__Problem to work on__
Extract the records below line for line, changing nothing.

[Stored entries]
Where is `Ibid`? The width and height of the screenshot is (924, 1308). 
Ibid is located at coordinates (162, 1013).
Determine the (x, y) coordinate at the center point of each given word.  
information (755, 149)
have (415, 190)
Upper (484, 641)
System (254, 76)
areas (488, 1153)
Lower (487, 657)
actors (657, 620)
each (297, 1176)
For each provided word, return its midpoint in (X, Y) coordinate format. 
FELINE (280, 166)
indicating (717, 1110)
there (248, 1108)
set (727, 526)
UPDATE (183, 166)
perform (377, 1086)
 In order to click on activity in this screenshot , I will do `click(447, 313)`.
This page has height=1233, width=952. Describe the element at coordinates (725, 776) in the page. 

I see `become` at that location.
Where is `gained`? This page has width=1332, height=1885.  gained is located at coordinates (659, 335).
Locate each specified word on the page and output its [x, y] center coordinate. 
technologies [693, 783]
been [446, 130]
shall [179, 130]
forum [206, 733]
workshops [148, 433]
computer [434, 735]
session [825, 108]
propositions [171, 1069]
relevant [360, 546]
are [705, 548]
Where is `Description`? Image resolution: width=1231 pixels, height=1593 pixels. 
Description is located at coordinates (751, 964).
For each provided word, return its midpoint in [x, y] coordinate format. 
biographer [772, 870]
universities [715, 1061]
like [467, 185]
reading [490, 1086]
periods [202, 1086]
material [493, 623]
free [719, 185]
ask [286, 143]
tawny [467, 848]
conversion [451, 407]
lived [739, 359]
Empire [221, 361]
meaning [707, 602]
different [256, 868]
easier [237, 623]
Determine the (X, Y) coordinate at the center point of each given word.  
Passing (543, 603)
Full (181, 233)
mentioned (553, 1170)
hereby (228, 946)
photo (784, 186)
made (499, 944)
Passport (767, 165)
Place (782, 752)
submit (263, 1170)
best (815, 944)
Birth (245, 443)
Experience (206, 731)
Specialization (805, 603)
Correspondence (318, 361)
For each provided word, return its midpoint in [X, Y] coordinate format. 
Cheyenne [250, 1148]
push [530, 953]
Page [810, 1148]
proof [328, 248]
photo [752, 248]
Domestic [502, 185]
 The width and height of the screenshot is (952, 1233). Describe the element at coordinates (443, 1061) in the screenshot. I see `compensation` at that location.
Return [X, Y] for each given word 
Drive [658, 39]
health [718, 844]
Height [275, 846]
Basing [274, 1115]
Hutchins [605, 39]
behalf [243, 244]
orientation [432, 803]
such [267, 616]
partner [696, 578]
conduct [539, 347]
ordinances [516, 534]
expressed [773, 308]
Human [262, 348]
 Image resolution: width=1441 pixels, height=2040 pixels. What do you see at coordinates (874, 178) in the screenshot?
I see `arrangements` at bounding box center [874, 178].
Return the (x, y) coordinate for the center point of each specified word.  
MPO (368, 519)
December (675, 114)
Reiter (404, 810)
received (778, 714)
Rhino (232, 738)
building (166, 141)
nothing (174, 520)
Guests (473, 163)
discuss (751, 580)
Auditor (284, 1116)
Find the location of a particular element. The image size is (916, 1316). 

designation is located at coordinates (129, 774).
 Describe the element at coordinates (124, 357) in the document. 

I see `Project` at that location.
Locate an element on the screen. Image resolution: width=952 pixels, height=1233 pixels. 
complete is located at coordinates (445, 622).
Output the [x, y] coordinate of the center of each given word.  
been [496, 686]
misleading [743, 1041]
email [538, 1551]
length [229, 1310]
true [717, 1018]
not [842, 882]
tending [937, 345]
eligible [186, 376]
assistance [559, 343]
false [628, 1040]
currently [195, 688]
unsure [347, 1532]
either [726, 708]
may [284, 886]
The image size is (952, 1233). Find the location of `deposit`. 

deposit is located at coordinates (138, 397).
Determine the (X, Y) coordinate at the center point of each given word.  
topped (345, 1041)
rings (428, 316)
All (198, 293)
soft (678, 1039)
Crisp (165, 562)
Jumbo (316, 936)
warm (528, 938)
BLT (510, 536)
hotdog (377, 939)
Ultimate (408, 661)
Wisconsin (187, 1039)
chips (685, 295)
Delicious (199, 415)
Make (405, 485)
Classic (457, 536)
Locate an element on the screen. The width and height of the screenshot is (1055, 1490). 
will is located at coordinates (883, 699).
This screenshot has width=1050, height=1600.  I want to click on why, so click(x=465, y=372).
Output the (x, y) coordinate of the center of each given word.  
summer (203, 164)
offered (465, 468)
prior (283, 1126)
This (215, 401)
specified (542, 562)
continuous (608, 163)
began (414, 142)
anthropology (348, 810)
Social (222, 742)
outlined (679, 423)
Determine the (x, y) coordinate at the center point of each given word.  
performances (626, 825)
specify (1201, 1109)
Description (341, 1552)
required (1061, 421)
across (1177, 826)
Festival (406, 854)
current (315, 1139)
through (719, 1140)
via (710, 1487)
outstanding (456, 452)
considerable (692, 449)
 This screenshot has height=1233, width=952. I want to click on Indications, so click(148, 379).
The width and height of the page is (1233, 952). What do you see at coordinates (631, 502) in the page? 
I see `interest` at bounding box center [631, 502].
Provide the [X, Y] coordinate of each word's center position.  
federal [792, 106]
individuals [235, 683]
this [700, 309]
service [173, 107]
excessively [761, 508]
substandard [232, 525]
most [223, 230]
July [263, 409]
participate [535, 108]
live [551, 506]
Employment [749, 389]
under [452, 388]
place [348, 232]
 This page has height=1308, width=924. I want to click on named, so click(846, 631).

__Result__
Where is `Ibid`? The width and height of the screenshot is (924, 1308). 
Ibid is located at coordinates (162, 1013).
Determine the (x, y) coordinate at the center point of each given word.  
information (755, 149)
have (415, 190)
Upper (484, 641)
System (254, 76)
areas (488, 1153)
Lower (487, 657)
actors (657, 620)
each (297, 1176)
For each provided word, return its midpoint in (X, Y) coordinate format. 
FELINE (280, 166)
indicating (717, 1110)
there (248, 1108)
set (727, 526)
UPDATE (183, 166)
perform (377, 1086)
 In order to click on activity in this screenshot , I will do `click(447, 313)`.
This page has height=1233, width=952. Describe the element at coordinates (725, 776) in the page. 

I see `become` at that location.
Where is `gained`? This page has width=1332, height=1885.  gained is located at coordinates (659, 335).
Locate each specified word on the page and output its [x, y] center coordinate. 
technologies [693, 783]
been [446, 130]
shall [179, 130]
forum [206, 733]
workshops [148, 433]
computer [434, 735]
session [825, 108]
propositions [171, 1069]
relevant [360, 546]
are [705, 548]
Where is `Description`? Image resolution: width=1231 pixels, height=1593 pixels. 
Description is located at coordinates (751, 964).
For each provided word, return its midpoint in [x, y] coordinate format. 
biographer [772, 870]
universities [715, 1061]
like [467, 185]
reading [490, 1086]
periods [202, 1086]
material [493, 623]
free [719, 185]
ask [286, 143]
tawny [467, 848]
conversion [451, 407]
lived [739, 359]
Empire [221, 361]
meaning [707, 602]
different [256, 868]
easier [237, 623]
Determine the (X, Y) coordinate at the center point of each given word.  
Passing (543, 603)
Full (181, 233)
mentioned (553, 1170)
hereby (228, 946)
photo (784, 186)
made (499, 944)
Passport (767, 165)
Place (782, 752)
submit (263, 1170)
best (815, 944)
Birth (245, 443)
Experience (206, 731)
Specialization (805, 603)
Correspondence (318, 361)
For each provided word, return its midpoint in [X, Y] coordinate format. 
Cheyenne [250, 1148]
push [530, 953]
Page [810, 1148]
proof [328, 248]
photo [752, 248]
Domestic [502, 185]
 The width and height of the screenshot is (952, 1233). Describe the element at coordinates (443, 1061) in the screenshot. I see `compensation` at that location.
Return [X, Y] for each given word 
Drive [658, 39]
health [718, 844]
Height [275, 846]
Basing [274, 1115]
Hutchins [605, 39]
behalf [243, 244]
orientation [432, 803]
such [267, 616]
partner [696, 578]
conduct [539, 347]
ordinances [516, 534]
expressed [773, 308]
Human [262, 348]
 Image resolution: width=1441 pixels, height=2040 pixels. What do you see at coordinates (874, 178) in the screenshot?
I see `arrangements` at bounding box center [874, 178].
Return the (x, y) coordinate for the center point of each specified word.  
MPO (368, 519)
December (675, 114)
Reiter (404, 810)
received (778, 714)
Rhino (232, 738)
building (166, 141)
nothing (174, 520)
Guests (473, 163)
discuss (751, 580)
Auditor (284, 1116)
Find the location of a particular element. The image size is (916, 1316). 

designation is located at coordinates (129, 774).
 Describe the element at coordinates (124, 357) in the document. 

I see `Project` at that location.
Locate an element on the screen. Image resolution: width=952 pixels, height=1233 pixels. 
complete is located at coordinates (445, 622).
Output the [x, y] coordinate of the center of each given word.  
been [496, 686]
misleading [743, 1041]
email [538, 1551]
length [229, 1310]
true [717, 1018]
not [842, 882]
tending [937, 345]
eligible [186, 376]
assistance [559, 343]
false [628, 1040]
currently [195, 688]
unsure [347, 1532]
either [726, 708]
may [284, 886]
The image size is (952, 1233). Find the location of `deposit`. 

deposit is located at coordinates (138, 397).
Determine the (X, Y) coordinate at the center point of each given word.  
topped (345, 1041)
rings (428, 316)
All (198, 293)
soft (678, 1039)
Crisp (165, 562)
Jumbo (316, 936)
warm (528, 938)
BLT (510, 536)
hotdog (377, 939)
Ultimate (408, 661)
Wisconsin (187, 1039)
chips (685, 295)
Delicious (199, 415)
Make (405, 485)
Classic (457, 536)
Locate an element on the screen. The width and height of the screenshot is (1055, 1490). 
will is located at coordinates (883, 699).
This screenshot has width=1050, height=1600.  I want to click on why, so click(x=465, y=372).
Output the (x, y) coordinate of the center of each given word.  
summer (203, 164)
offered (465, 468)
prior (283, 1126)
This (215, 401)
specified (542, 562)
continuous (608, 163)
began (414, 142)
anthropology (348, 810)
Social (222, 742)
outlined (679, 423)
Determine the (x, y) coordinate at the center point of each given word.  
performances (626, 825)
specify (1201, 1109)
Description (341, 1552)
required (1061, 421)
across (1177, 826)
Festival (406, 854)
current (315, 1139)
through (719, 1140)
via (710, 1487)
outstanding (456, 452)
considerable (692, 449)
 This screenshot has height=1233, width=952. I want to click on Indications, so click(148, 379).
The width and height of the page is (1233, 952). What do you see at coordinates (631, 502) in the page? 
I see `interest` at bounding box center [631, 502].
Provide the [X, Y] coordinate of each word's center position.  
federal [792, 106]
individuals [235, 683]
this [700, 309]
service [173, 107]
excessively [761, 508]
substandard [232, 525]
most [223, 230]
July [263, 409]
participate [535, 108]
live [551, 506]
Employment [749, 389]
under [452, 388]
place [348, 232]
 This page has height=1308, width=924. I want to click on named, so click(846, 631).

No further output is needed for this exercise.